### Instructions to follow
Of the records that follow, copy only the lines from the line containing "The image size is (1051, 781)." to the line containing "Task: Click the CentOS logo in the sidebar", both included, exactly as written.

(Stored data entries)

════

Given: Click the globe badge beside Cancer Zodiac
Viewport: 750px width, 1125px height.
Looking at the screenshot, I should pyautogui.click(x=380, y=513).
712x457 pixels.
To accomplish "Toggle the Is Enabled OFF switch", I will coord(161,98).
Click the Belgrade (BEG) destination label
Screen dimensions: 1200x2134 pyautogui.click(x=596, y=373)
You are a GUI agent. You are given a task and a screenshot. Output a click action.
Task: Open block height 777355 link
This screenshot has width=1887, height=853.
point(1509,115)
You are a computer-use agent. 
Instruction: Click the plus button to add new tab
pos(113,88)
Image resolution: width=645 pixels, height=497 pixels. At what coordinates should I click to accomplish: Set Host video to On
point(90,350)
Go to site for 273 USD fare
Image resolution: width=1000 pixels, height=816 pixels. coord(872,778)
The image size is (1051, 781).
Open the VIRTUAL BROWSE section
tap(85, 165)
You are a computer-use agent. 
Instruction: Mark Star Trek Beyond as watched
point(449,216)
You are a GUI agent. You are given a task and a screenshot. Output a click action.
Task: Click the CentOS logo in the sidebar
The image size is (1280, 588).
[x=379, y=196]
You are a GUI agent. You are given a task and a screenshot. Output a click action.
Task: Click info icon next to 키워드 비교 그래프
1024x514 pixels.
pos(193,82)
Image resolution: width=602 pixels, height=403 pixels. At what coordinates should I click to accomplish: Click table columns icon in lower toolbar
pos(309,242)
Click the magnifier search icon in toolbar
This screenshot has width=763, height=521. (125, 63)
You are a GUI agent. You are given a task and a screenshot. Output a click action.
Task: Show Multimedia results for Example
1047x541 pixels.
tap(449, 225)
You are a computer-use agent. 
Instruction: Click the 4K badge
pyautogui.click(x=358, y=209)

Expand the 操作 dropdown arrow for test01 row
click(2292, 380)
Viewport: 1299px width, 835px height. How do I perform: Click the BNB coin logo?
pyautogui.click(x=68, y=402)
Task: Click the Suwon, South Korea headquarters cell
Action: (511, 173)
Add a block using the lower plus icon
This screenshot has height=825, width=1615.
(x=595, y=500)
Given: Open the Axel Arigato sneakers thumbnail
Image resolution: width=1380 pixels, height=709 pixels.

════

### Solution to this task
The image size is (1051, 781).
Open the VIRTUAL BROWSE section
tap(85, 165)
You are a computer-use agent. 
Instruction: Mark Star Trek Beyond as watched
point(449,216)
You are a GUI agent. You are given a task and a screenshot. Output a click action.
Task: Click the CentOS logo in the sidebar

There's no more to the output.